The AI coding trap
Planning-first workflows
- Many advocate “don’t write code yet” prompting: have the agent propose a plan, alternatives, and risks before edits.
- Design docs, CLAUDE.md/AGENTS.md, and pseudocode are used to guide execution and maintain consistency.
- “Plan mode” exists in several tools, but reports say some agents still modify files; workflows with explicit approvals or YOLO mode on isolated branches with incremental commits are common.
Memory, context, and “learning”
- Strong desire for durable, session-independent memory that doesn’t consume context and isn’t lossy; current workarounds include summaries, RAG, memory banks, and MCP “fact stores.”
- Several note fundamental limits: models don’t truly learn across sessions and struggle with massive contexts without strong relevance filtering.
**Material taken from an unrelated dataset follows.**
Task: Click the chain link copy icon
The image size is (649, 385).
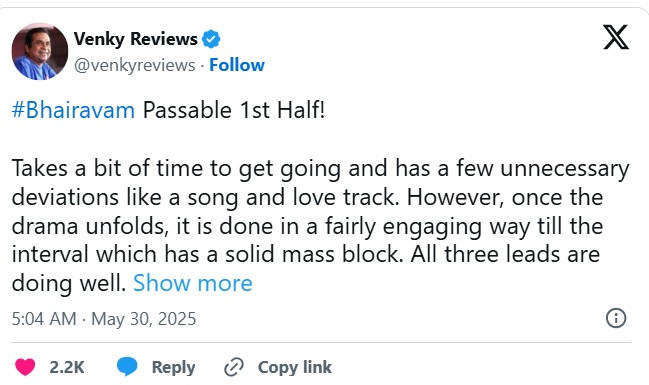Action: pos(234,367)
- Users claim compounding value comes from them learning to wield the tools, not from the models learning.
Where LLMs help most
- Scaffolding and boilerplate (tests harnesses, CI/CD, SDKs, build configs), stubs, and repo setup; speeding prototyping and exploration.
- Systematic use across lifecycle (planning, docs, test writing, refactors) can add leverage; some report large speedups, others modest or none.
- TDD support is mixed: agents can generate tests, but assertions and coverage can be wrong without tight constraints.
Quality, maintenance, and risk
- Recurrent risks: duplicated code, inconsistent patterns, “messy codebases,” loss of mental model, and hidden failures (“buggy compiler” analogy).
- Debugging or reviewing AI-written code can be harder than writing it; several prefer writing code to avoid later cleanup.
- Mitigations: constrain scope, modularize, use strong typing, enforce standards, CI/e2e tests, small tasks, and explicit plans.
Productivity impact and “thinking vs coding”
- Disagreement on where time goes: some say thinking dominates so codegen offers modest gains; others say LLMs accelerate thinking via rapid iterations and alternatives.
- Coding and thinking are seen as intertwined; faster throwaway prototypes can improve design decisions.
Roles, juniors, and learning
- Pushback on “LLMs are junior devs”: models don’t ask clarifying questions or retain context; humans do.
- Concern that heavy reliance can erode deep understanding and hinder junior growth; some deliberately code without AI to preserve skills and enjoyment.
Process and governance
- Best results come from plan–build–test–reflect loops, constraint design, and comprehensive automated testing.
- Accountability remains human: clearer standards, review discipline, and guardrails are needed, especially as some orgs mandate AI use.